Engaging, edgy story-telling, believable characters. A wild and fun page turner.

Cons

Strong language, sexual references. Not for the squeamish.

Full Review

PERMANENT OBSCURITY: Or a Cautionary Tale of Two Girls and Their Misadventures with Drugs, Pornography and Death by Dolores Santana (as told to Richard Perez)

BOOK REVIEW by Gianna Porcelli

Appropriating the form of the sexploitation novel (think of PIMP by Iceberg Slim), Richard Perez's PERMANENT OBSCURITY tells the tale of two women "on the outs" -- that is to say, broke or destitute. Dolores and Serena are like many outsiders who prefer not to buy into the American Dream, but instead want to create their own definition of the world, live life on their own terms. The question remains: is this any better? Or even possible?
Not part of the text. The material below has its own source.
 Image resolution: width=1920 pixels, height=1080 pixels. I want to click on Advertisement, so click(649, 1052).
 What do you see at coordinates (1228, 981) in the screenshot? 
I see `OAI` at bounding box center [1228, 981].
This is a book about a subculture primarily. Losertown, some might say. Artistville. Grub Street, more accurately named, perhaps.

Drugs play a part -- a huge part -- both in this story and in this culture: this subterranean socio-class of disgruntled and angry artists (or would-be artists). And it appears that the author, Richard Perez, knows this world intimately.
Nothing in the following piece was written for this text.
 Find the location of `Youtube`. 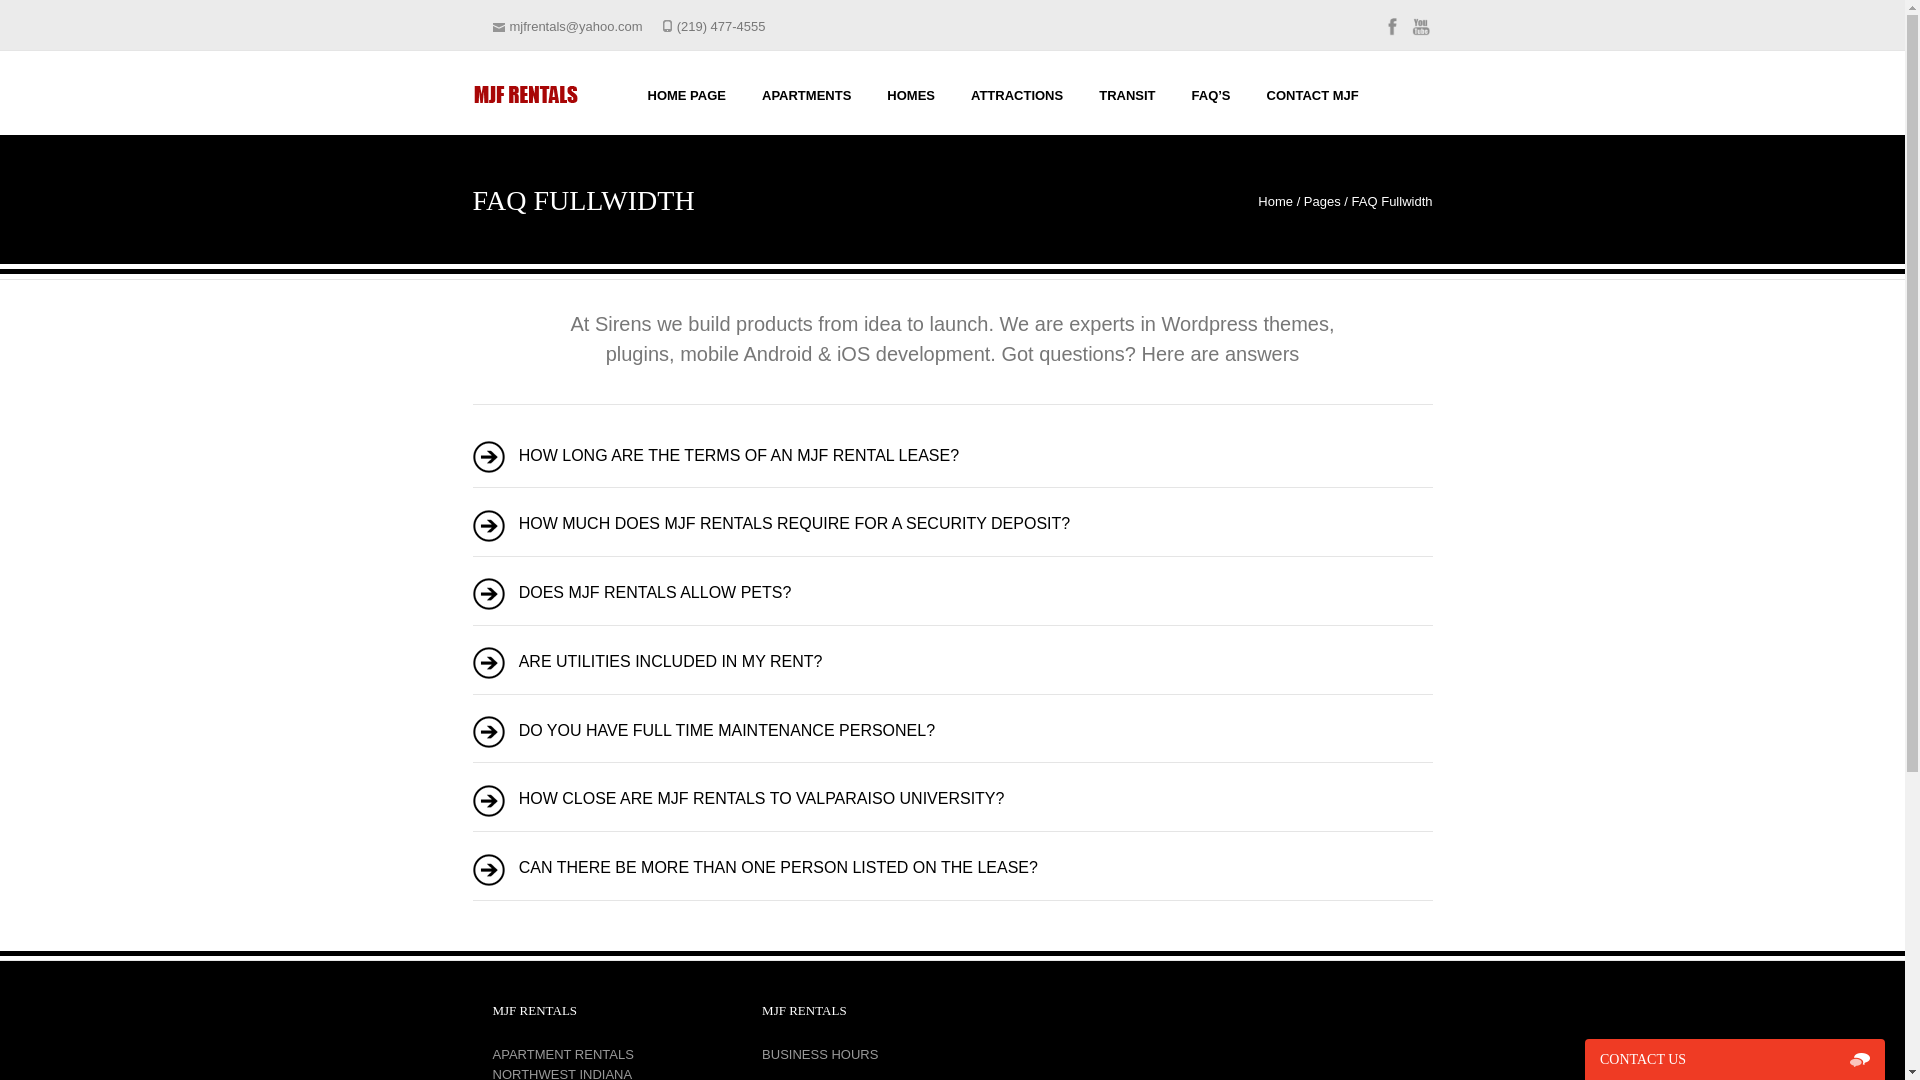

Youtube is located at coordinates (1420, 34).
Dolores is a photographer, Serena a singer/performer. They both want to pursue their own dreams; or at least escape the world of the mundane. The problem is, drugs. At least in this case, and mostly likely in most cases like this.

Dolores and Serena have substance abuse issues, although like most in this situation, can't bring themselves to admit it. Dolores is a pothead, Serena a snow queen. And both women are in debt right from the beginning, with no bailout in sight. Angry drug dealers are out there, and they're gunning for these two, which only further drives Dolores and Serena underground. At last, an opportunity arises, this opportunity evolving from Serena's involvement in the fetish world and her identifying as a domina (dominatrix); this chance comes in the form of a project they must produce and deliver: a femdom film, which will serve to pay back some creditors and possibly jump start their dream of independence.
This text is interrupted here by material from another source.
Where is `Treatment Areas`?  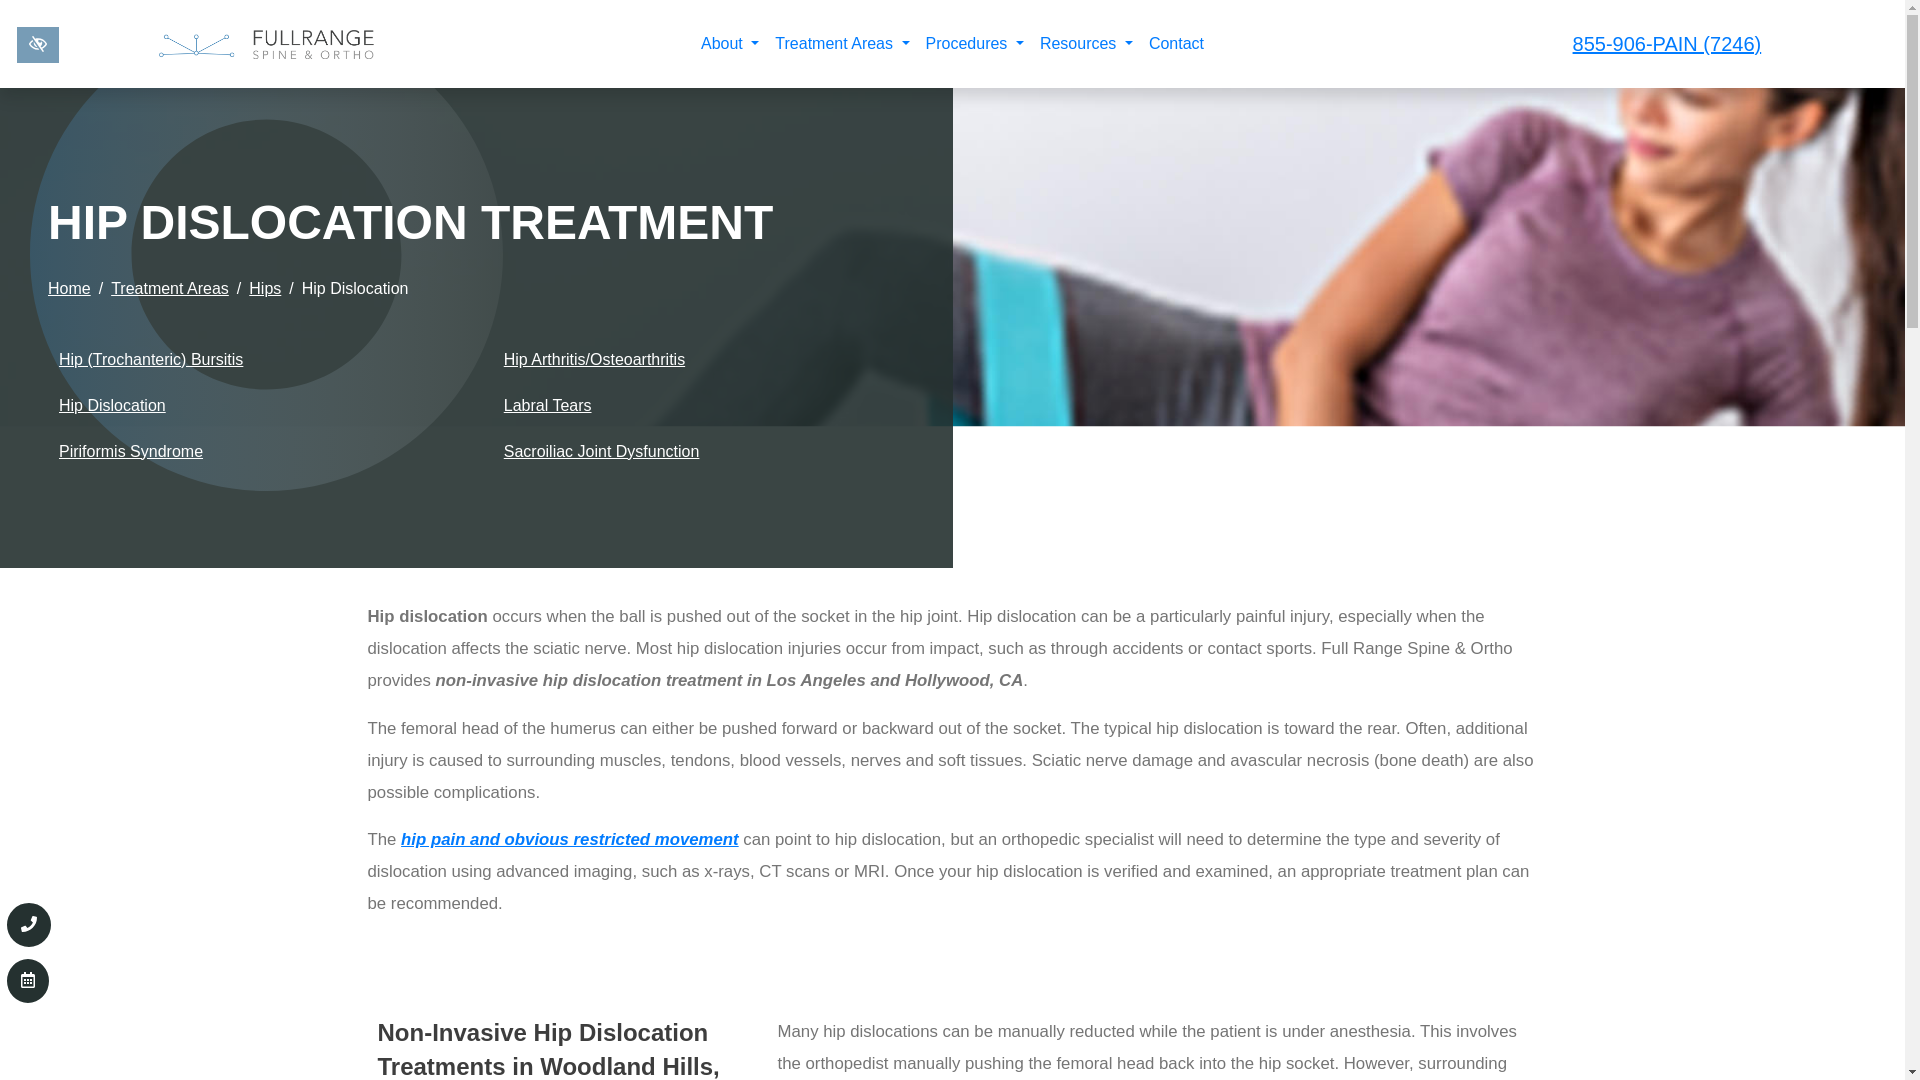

With a writer on board (drafted through an ad placed, appropriately enough, on Craigslist), a scenario in hand, a camera "borrowed," the two stumble about in a haze of self-medicating drug-taking and paranoid accusations, but eventually pull it together ... and what is the result?

PERMANENT OBSCURITY is an artist's nightmare of sorts. The subtitle of the book gives you some indication of how things turn out. It's not as somber as it sounds; in fact, one of the impressive things about this novel is how the author manages to inject humor at every dark turn. This is not a mainstream book because of its subject matter and language. The novel contains a staggering amount of profanity, and there are times when the sexual nature of the material is a little hard to take. But if you like your entertainment on the edgy and dark side, don't mind a little vulgarity, then PERMANENT OBSCURITY may be perfect for you. But you've been warned.

I purchased this book through Amazon.

In Closing

This novel deserves to find an audience.